Mykola Buy

Personal information
- Full name: Mykola Stepanovych Buy
- Date of birth: 22 May 1996 (age 29)
- Place of birth: Hoholiv, Lviv Oblast, Ukraine
- Height: 1.71 m (5 ft 7+1⁄2 in)
- Position: Midfielder

Team information
- Current team: Epitsentr Dunaivtsi
- Number: 26

Youth career
- 2009–2013: Lviv

Senior career*
- Years: Team / Apps / (Gls)
- 2013: Bohun Brody (amateur) / 3 / (0)
- 2014: Sokal-Volkom Sokal (amateur) / 10 / (2)
- 2014–2016: Hirnyk Sosnivka (amateur) / 50 / (19)
- 2015: → Shakhtar Chervonohrad (amateur) / 3 / (0)
- 2016–2017: Illichivets Mariupol / 5 / (0)
- 2016–2017: → Illichivets-2 Mariupol / 18 / (4)
- 2017–2019: Rukh Vynnyky / 38 / (5)
- 2019–2020: Ahrobiznes Volochysk / 4 / (0)
- 2020–: Epitsentr Dunaivtsi / 10 / (3)

= Mykola Buy =

Ukrainian footballer

Mykola Buy (Микола Степанович Буй; born 22 May 1996) is a professional Ukrainian football midfielder who plays for Epitsentr Dunaivtsi.

==Career==
Buy is a product of the FC Lviv youth sportive school system.

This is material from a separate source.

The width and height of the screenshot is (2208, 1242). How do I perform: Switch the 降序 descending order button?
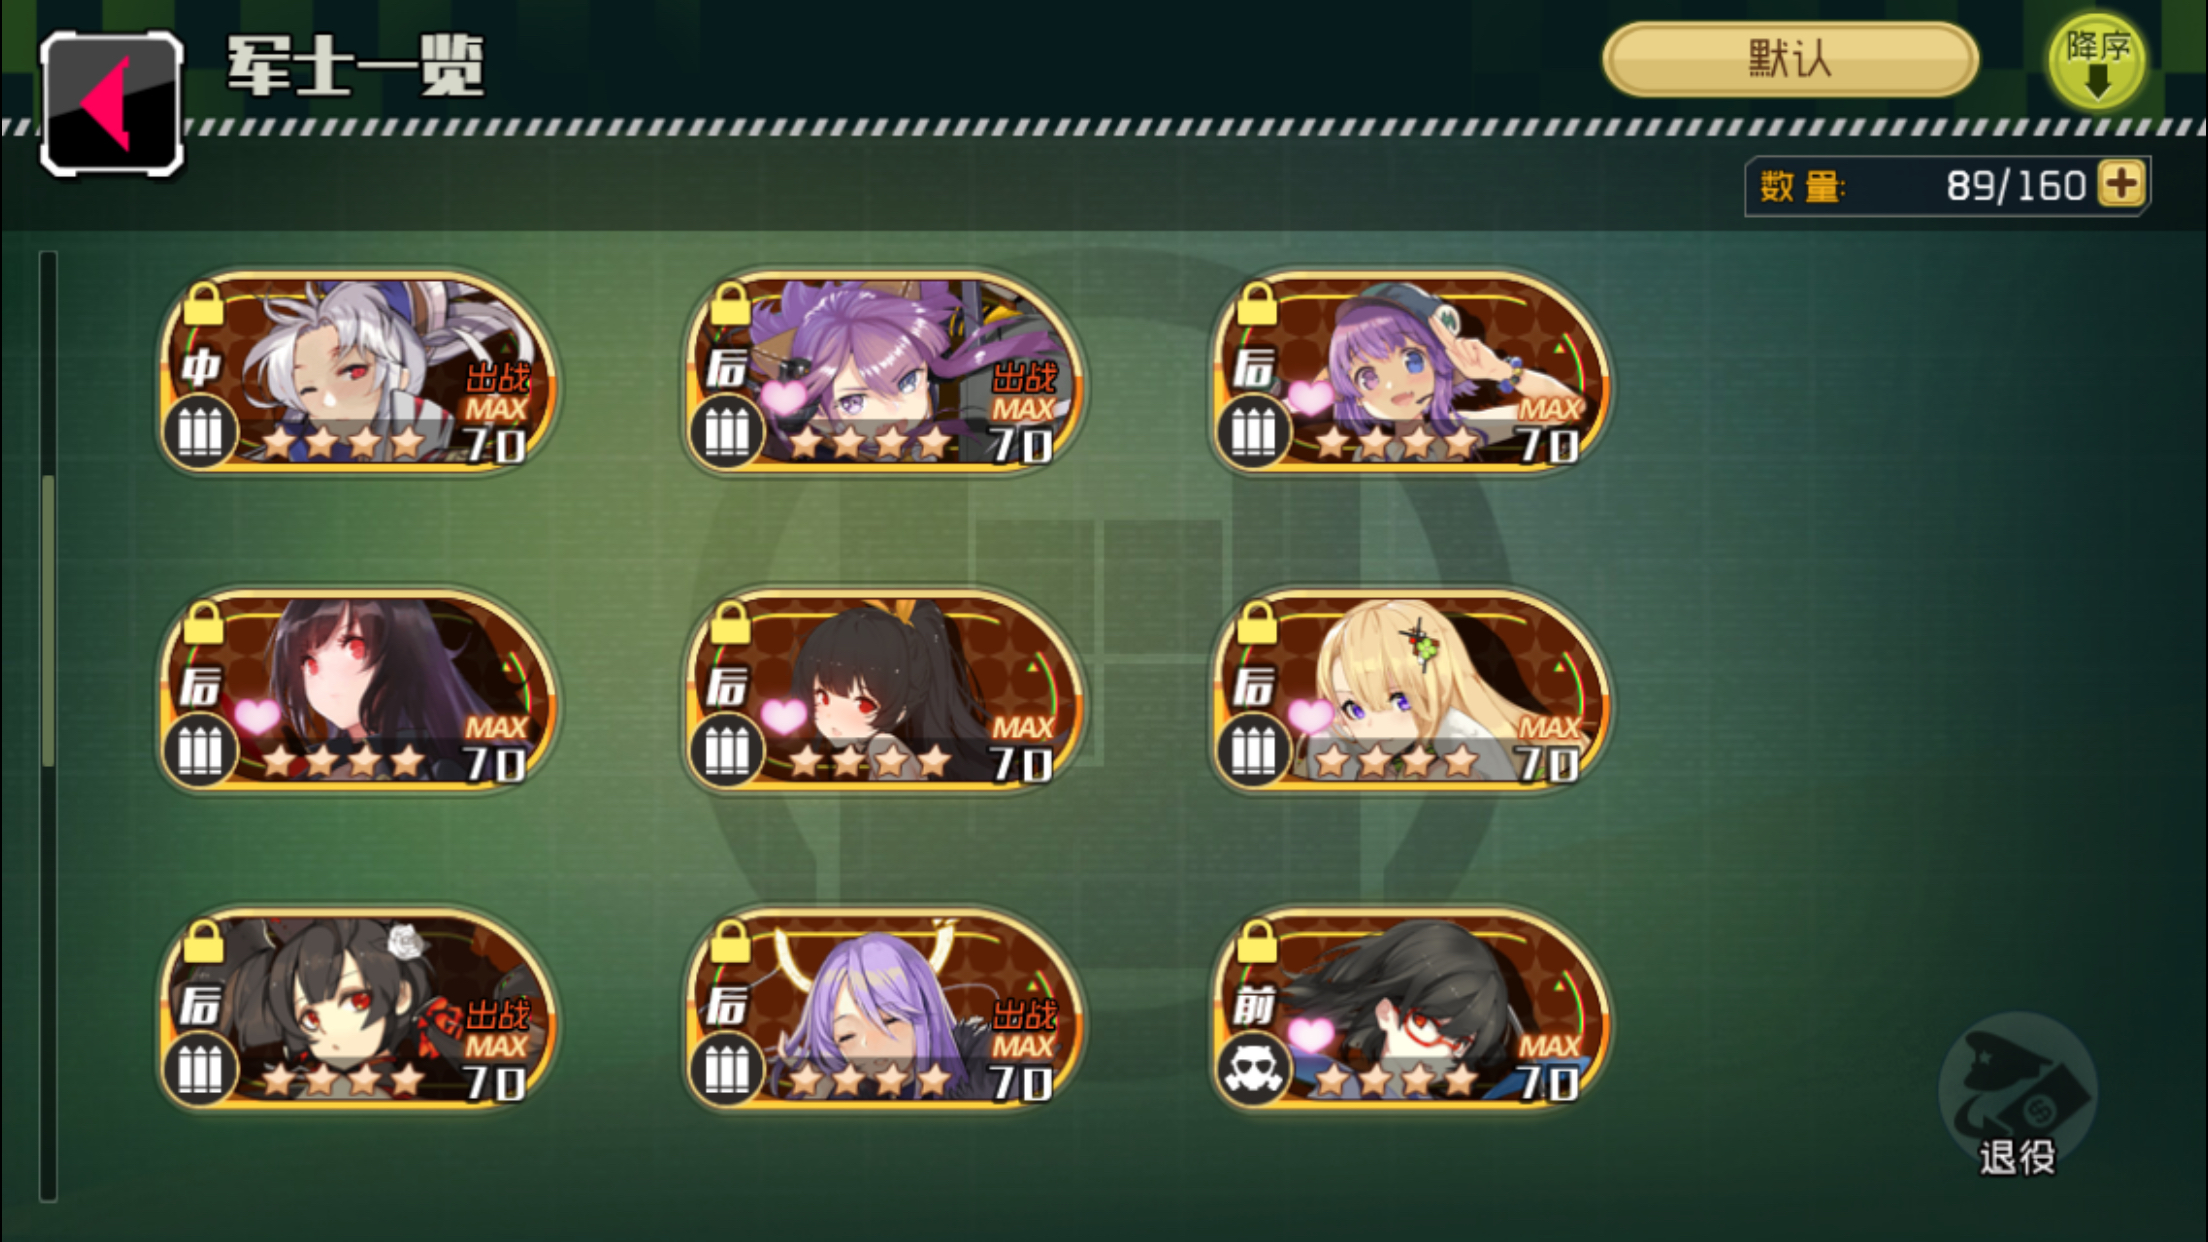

He played in many different Lviv Oblast amateur teams in his early years, and later signed a contract with the Ukrainian First League club "FC Illichivets" in July 2016.

He made his debut for FC Illichivets in a game against FC Obolon-Brovar Kyiv on 26 August 2016 in the Ukrainian First League.